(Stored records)
▽

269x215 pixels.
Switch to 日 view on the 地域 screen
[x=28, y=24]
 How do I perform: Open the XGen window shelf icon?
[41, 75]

△

Brief = The complete set of entries above must be reproduced verbatim.

Exercise answer =
269x215 pixels.
Switch to 日 view on the 地域 screen
[x=28, y=24]
 How do I perform: Open the XGen window shelf icon?
[41, 75]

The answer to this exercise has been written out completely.